Una palabra de aliento

Esta es la primera vez que estaremos viendo mecanismos de reacción orgánica biológica 'reales'. No se deje intimidar por el tamaño y complejidad de las biomoléculas reaccionantes; son solo moléculas orgánicas, con los mismos patrones de unión y grupos funcionales con los que ya está familiarizado. Centrarse en las partes reaccionantes de la molécula: ¿qué es el nucleófilo? ¿El electrófilo? ¿El grupo que se va? En la mayoría de las reacciones orgánicas biológicas, la mayor parte de la biomolécula es simplemente 'ir a lo largo', y a menudo se puede abreviar con un 'grupo R' (sección 1.2) para simplificar la imagen.

Una\(S_N2\) reacción bioquímica

Una clase muy importante de reacciones de sustitución nucleofílica en bioquímica son las\(S_N2\) reacciones catalizadas por enzimas metiltransferasa dependientes de\(S\) -adenosil metionina (SAM). SAM es una coenzima (sección 6.3) que desempeña el papel de donante del grupo metilo: se puede pensar en SAM en este contexto como simplemente un electrófilo de metil carbono unido a un grupo saliente de sulfuro.

Dibujo lineal de unión de SAM como electrófilo de metilo con un grupo saliente de sulfuro.

Hay muchas variaciones de reacciones de metilación dependientes de SAM en la naturaleza. En la introducción a este capítulo, se nos presentó una reacción que ocurre en el ADN bacteriano en la que un carbono metílico se transfiere de SAM a un átomo de nitrógeno sobre la adenina (este tipo de reacción a menudo se conoce como\(N\) -metilación).

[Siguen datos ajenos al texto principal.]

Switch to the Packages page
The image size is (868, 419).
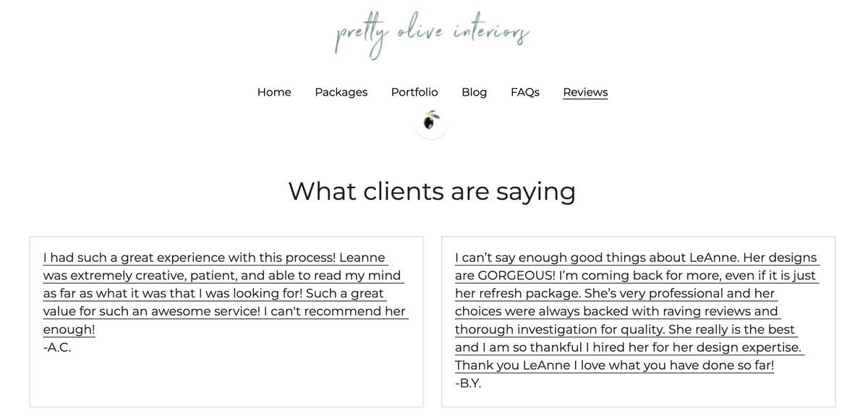tap(341, 92)
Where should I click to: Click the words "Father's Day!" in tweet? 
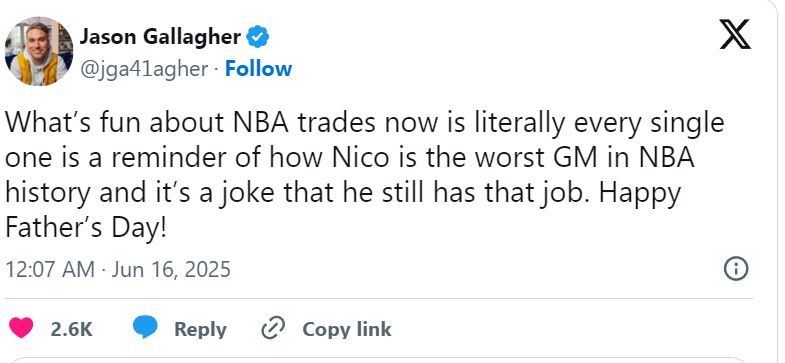point(85,229)
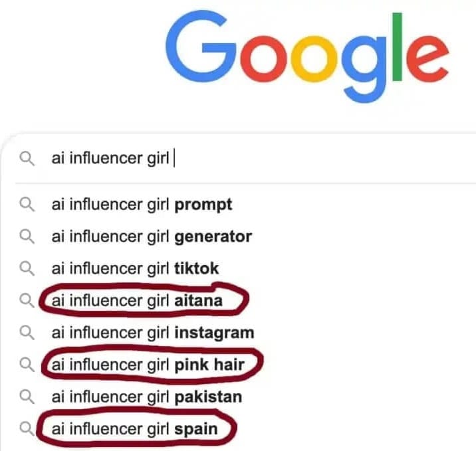Click the magnifier icon beside the 'tiktok' suggestion
Viewport: 476px width, 451px height.
tap(27, 268)

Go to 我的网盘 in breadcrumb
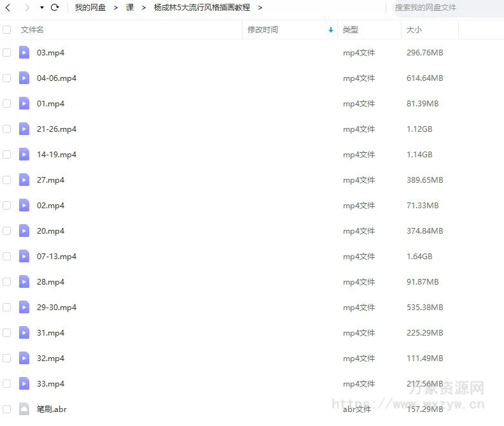pos(90,8)
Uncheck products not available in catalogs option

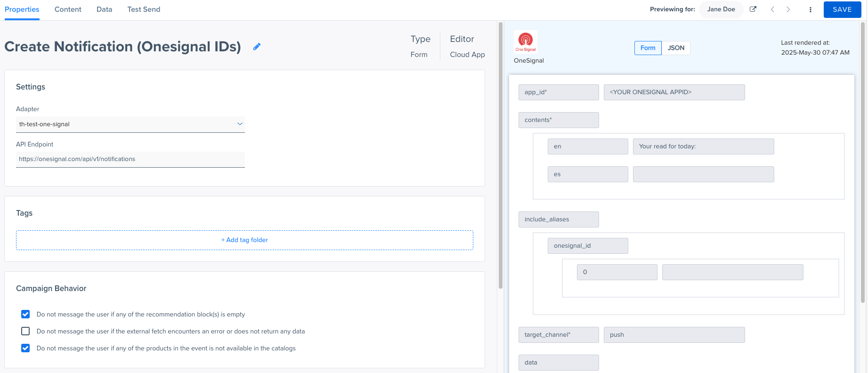click(x=25, y=348)
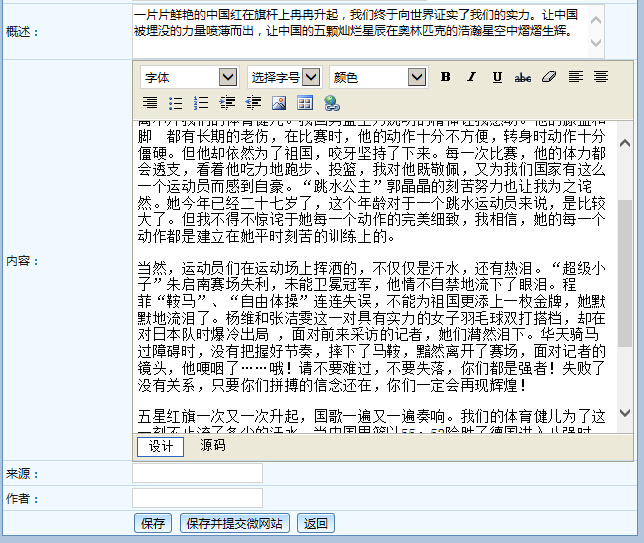The image size is (644, 543).
Task: Insert a bulleted list
Action: (x=176, y=102)
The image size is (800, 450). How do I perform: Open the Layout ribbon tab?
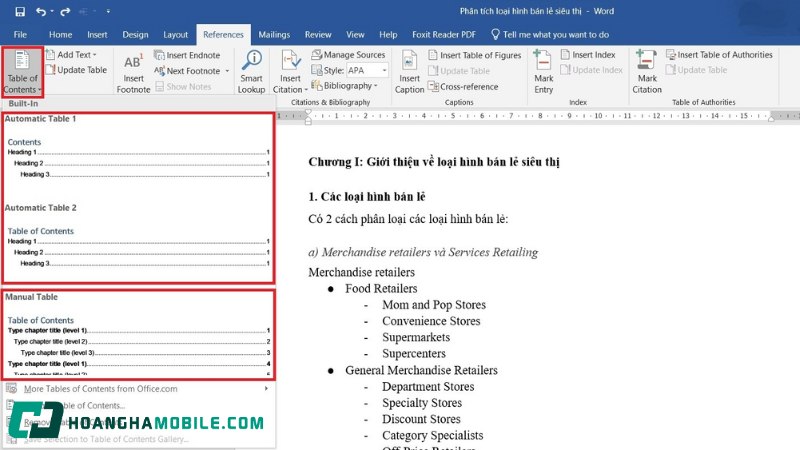[175, 34]
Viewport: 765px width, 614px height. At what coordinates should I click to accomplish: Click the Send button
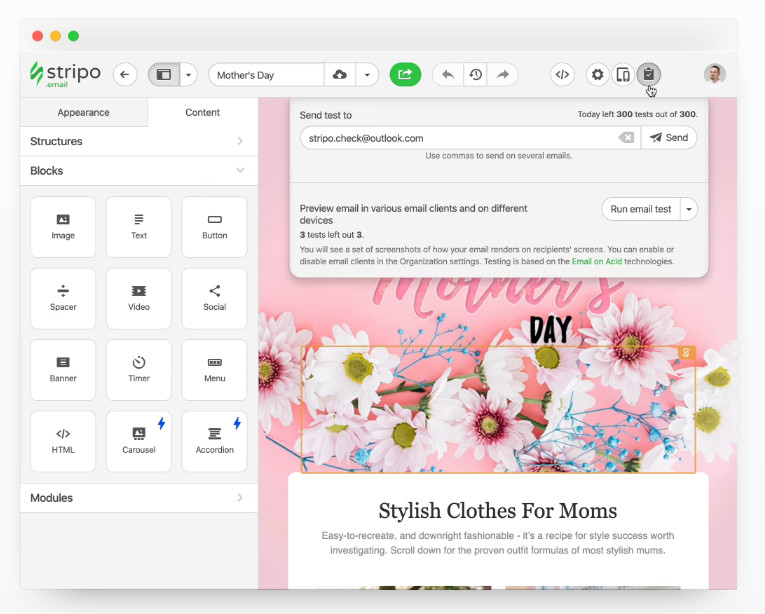668,138
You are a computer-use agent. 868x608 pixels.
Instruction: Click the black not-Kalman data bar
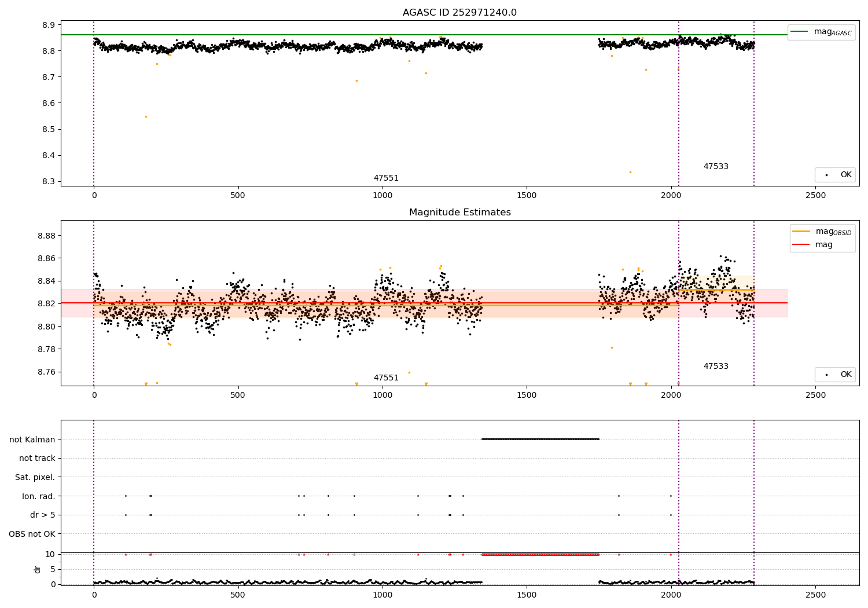point(540,439)
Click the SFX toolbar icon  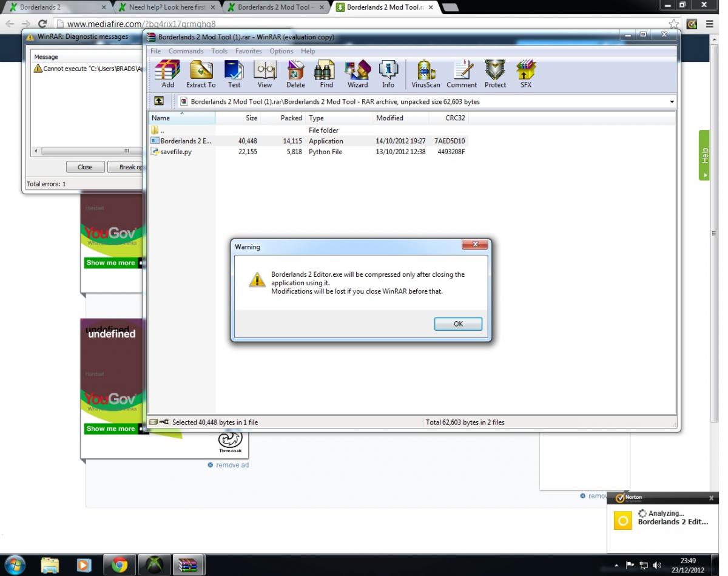coord(525,73)
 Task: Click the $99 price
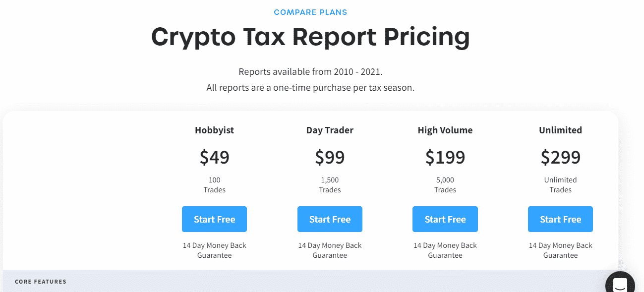330,157
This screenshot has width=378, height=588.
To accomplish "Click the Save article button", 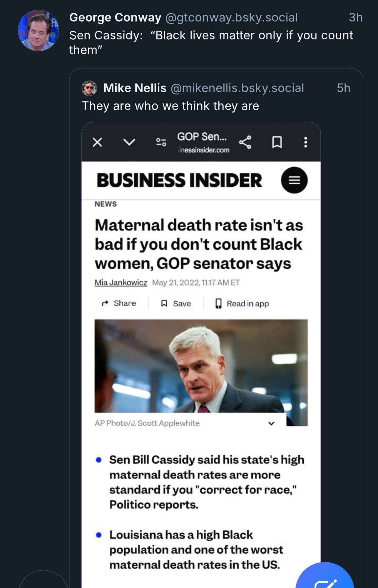I will [x=176, y=303].
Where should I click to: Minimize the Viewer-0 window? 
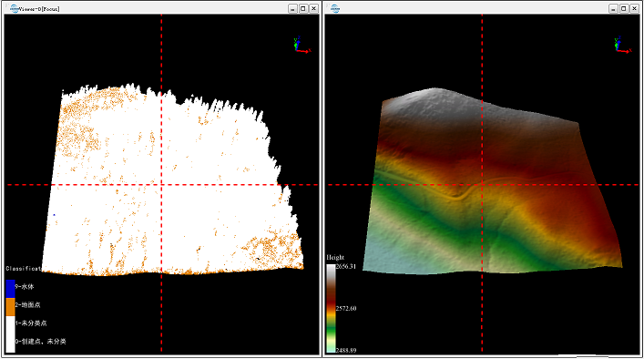point(292,8)
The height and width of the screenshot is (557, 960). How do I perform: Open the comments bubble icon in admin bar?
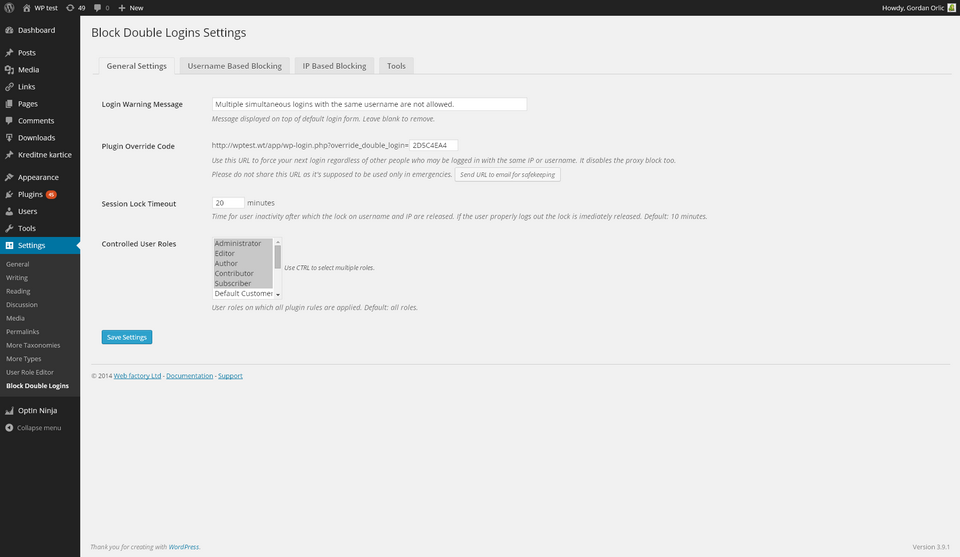click(x=98, y=7)
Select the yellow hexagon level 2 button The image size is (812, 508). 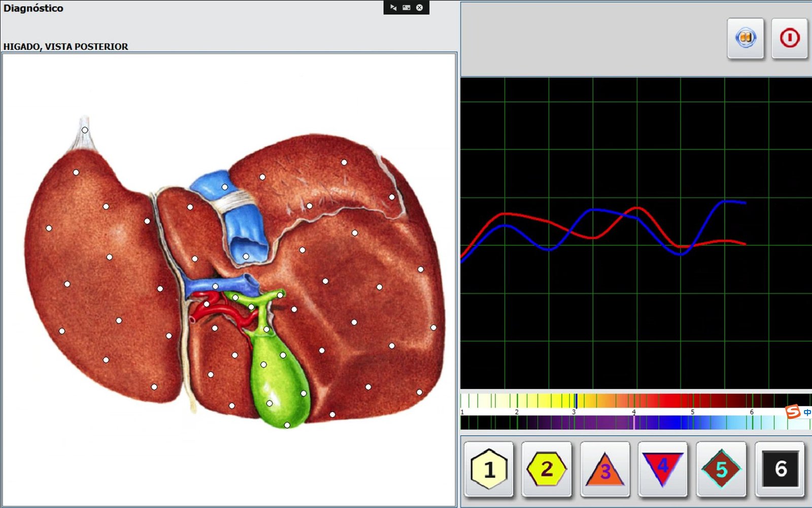[547, 469]
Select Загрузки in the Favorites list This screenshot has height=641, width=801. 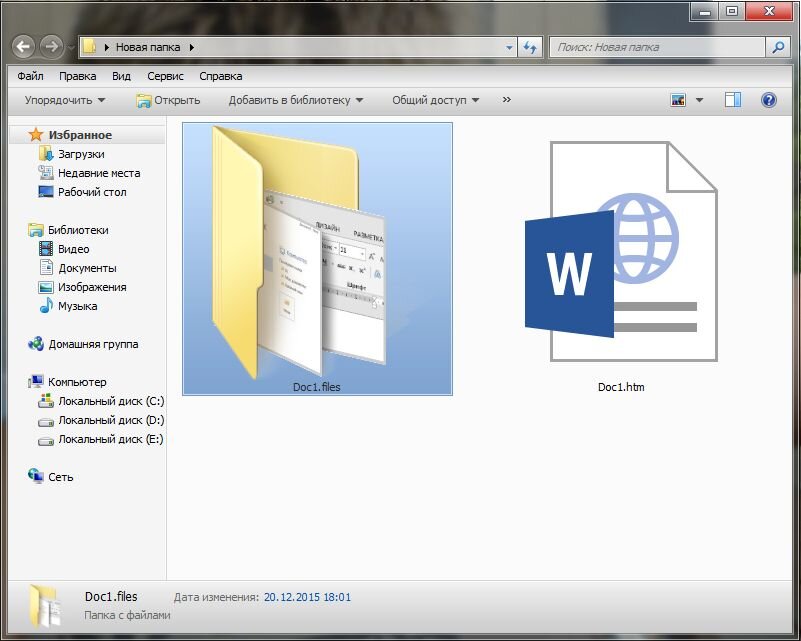pos(81,154)
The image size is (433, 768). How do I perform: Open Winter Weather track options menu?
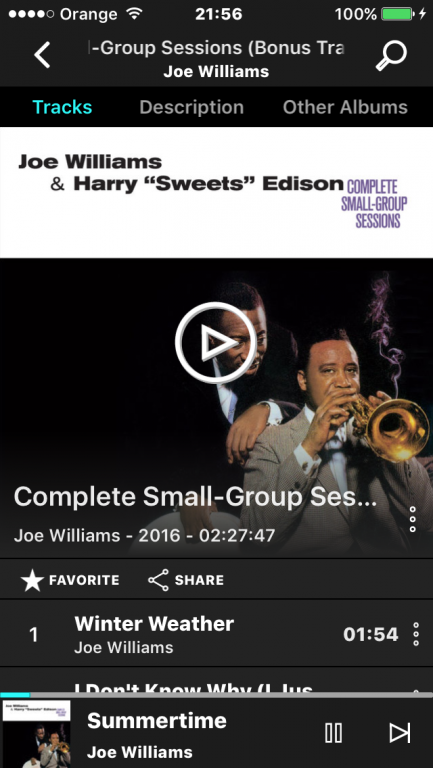coord(416,634)
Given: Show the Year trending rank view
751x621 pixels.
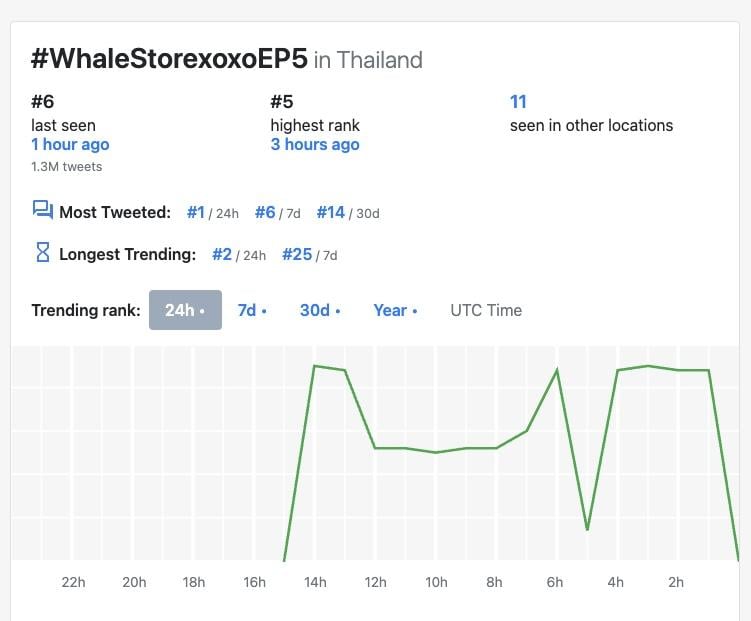Looking at the screenshot, I should pyautogui.click(x=395, y=310).
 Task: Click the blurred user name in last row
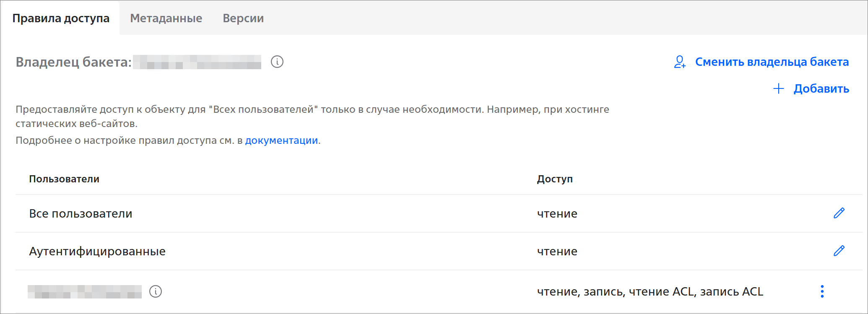coord(85,291)
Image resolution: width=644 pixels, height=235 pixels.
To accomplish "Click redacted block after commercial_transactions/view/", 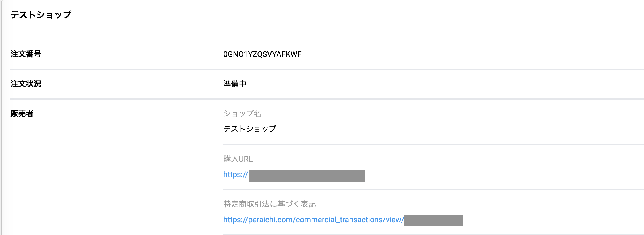I will coord(434,220).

En la figura anterior, se muestra cómo un residuo de aspartato en el sitio activo de la enzima actúa como base catalítica: la transferencia de un protón desde el sustrato a la cadena lateral de aspartato comienza a potenciar la nucleofilia del nitrógeno amínico a medida que se acerca al carbono metílico electrófilo de SAM, y la formación del nuevo\(N-C\) vínculo y comienza la escisión del\(C-S\) vínculo. Estos cuatro eventos de reorganización de bonos probablemente se llevan a cabo de manera concertada. Un estado de transición probable se aproxima a continuación:

Por supuesto, existen muchas otras interacciones no covalentes entre los residuos enzimáticos del sitio activo y el sustrato (la base adenina) y el cofactor (SAM), pero en aras de la claridad estos no se muestran. Estas interacciones, muchas de las cuales son enlaces de hidrógeno, ayudan a posicionar la base de adenina y SAM en la orientación relativa correcta dentro del sitio activo para que tenga lugar el ataque nucleofílico. (Si tiene acceso a revistas de la American Chemical Society, un artículo sobre una enzima que cataliza una reacción de N-metilación similar contiene algunas cifras detalladas que muestran interacciones de enlace de hidrógeno y carga-dipolo entre el sitio activo de la enzima y los dos sustratos: ver Biochemistry 2003, 42, 8394, figura 4).

El electrófilo es un carbono metílico, por lo que hay poco obstáculo estérico para frenar el ataque nucleofílico. El carbono es electrófilo (pobre en electrones) porque está unido a un azufre cargado positivamente, que es un poderoso grupo aceptor de electrones. La carga positiva sobre el azufre también lo convierte en un excelente grupo saliente, ya que a medida que sale, se convierte en un sulfuro neutro y muy estable. Con todo, tenemos un buen nucleófilo (potenciado por la base catalítica), un electrófilo sin obstáculos y un excelente grupo saliente. Podemos predecir con confianza que esta reacción es\(S_N2\). Un\(S_N1\) mecanismo es extremadamente improbable: un catión metílico es muy inestable y por lo tanto no es un intermedio razonable para proponer.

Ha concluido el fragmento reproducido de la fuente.